Saludemos el año que se va, agradezcamos el aprendizaje que muchas situaciones nos generaron.

Las satisfacciones, las alegrías, las penas, todas contribuyen a crecer como personas.

Recibamos al año que comienza con apertura, no olvidemos que mágicamente, cada día nos brinda una nueva oportunidad para volver a empezar. Para volver a creer. Para volver a confiar.

Agradezcamos lo que tenemos, que seguramente alcanza mucho más de lo que pensamos para ser felices. Los mayores tesoros, no son materiales.

Aunque difícil, no vivamos pensando en lo que podremos o "debemos" hacer, no planeemos tanto, desafiemos la ruptura de la estructura constante.

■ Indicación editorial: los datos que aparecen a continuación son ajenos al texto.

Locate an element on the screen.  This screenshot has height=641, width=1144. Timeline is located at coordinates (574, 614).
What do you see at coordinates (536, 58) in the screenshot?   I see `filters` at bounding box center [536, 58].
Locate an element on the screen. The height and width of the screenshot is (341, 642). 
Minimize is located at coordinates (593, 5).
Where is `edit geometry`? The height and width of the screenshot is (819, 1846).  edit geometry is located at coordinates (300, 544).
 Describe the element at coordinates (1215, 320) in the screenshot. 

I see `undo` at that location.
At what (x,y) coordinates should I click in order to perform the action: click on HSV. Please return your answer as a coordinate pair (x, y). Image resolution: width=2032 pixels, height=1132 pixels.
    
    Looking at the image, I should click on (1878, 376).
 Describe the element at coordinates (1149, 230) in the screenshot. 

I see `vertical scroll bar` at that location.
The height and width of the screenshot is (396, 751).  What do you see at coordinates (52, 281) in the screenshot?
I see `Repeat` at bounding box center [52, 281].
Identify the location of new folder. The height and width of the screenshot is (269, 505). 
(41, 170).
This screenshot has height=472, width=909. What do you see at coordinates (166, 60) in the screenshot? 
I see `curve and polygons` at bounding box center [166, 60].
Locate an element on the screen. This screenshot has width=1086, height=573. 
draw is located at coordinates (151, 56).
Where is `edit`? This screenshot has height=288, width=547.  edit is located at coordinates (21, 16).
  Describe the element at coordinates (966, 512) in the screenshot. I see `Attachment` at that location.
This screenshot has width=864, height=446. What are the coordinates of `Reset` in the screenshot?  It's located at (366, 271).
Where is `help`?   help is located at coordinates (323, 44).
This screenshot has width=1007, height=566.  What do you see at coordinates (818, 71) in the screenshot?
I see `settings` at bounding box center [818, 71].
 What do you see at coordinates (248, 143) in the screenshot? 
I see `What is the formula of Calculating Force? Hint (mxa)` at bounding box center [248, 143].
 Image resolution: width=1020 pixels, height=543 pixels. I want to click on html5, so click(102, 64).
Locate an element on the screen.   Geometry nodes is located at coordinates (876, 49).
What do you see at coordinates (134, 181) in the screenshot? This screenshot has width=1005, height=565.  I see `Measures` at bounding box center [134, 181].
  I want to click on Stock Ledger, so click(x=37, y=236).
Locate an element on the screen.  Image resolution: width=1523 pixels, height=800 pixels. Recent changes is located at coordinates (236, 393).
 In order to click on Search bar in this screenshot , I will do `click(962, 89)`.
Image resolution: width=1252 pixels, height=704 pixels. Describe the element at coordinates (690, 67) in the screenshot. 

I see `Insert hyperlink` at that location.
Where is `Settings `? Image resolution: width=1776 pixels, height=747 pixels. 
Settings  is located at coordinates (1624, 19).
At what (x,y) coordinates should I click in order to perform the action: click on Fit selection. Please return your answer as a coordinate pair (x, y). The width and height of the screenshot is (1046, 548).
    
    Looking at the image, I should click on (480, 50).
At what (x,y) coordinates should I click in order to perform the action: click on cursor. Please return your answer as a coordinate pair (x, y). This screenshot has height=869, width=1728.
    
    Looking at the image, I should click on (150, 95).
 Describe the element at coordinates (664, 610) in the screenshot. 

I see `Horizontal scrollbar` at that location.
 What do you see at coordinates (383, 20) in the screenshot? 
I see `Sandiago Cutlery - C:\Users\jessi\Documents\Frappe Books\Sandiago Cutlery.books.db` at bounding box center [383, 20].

Muchas veces la espontaneidad es salud.

La improvisación supone un plus de disfrute inesperado, y las expectativas se retiran vencidas ante los maravillosos frutos que surgen del "aquí y ahora".

Soltemos las tristezas del pasado, que ya no pueden modificarse y sólo acarrean angustias.

Dejemos al futuro tranquilo, que no tenemos la bola de cristal para predecir el tiempo y actuar en base a eso.


Después de todo, el presente será siempre el único tiempo en el que podremos operar.

Sólo tenemos el HOY, y mi deseo es que lo disfruten siempre, lo mejor que puedan.

Feliz año nuevo para todos, bienvenido 2018. ¡Salud!